TV Guide Magazine: Do the TBS people tell you not to worry about conventional day-to-day ratings?
O'Brien: Yeah. We always knew we're going to get the time and they're in the process of re-branding. They just added The Big Bang Theory to their primetime, which leads into us. And we're going to all work together and build this thing. That's the nice thing about being with these guys. They watch every single show. And they call me up, and they love the show. And they love what we're doing. We all have a clear vision of what it is we want to do here.
TV Guide Magazine: Has anyone suggested producing a version of the show that could air in broadcast syndication or other outlets?
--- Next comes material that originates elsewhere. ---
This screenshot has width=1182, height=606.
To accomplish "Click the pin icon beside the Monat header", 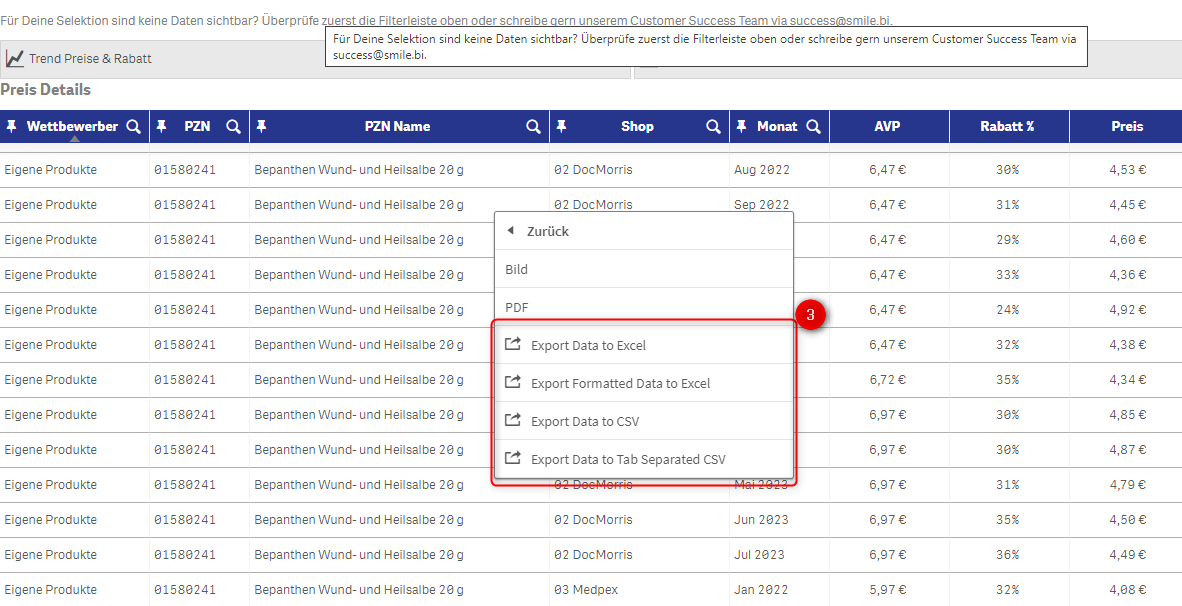I will pos(741,127).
O'Brien: There's been talk about us doing a best-of show. You know, they leave me out of those talks because I always just want to do live shows. I'm constantly just trying to get back to vaudeville. And they're like, "No, no, no. That's not what we want. Settle down, kid." I just want to put on makeup and go tap dance.
TV Guide Magazine: What happens if Turner comes to you with a contract extension?
O'Brien: I'd be fine with that. I love these guys. I have upcoming talks with Telemundo. We're going to have tapas, and we're going to talk about some stuff. That might be my only caveat with TBS.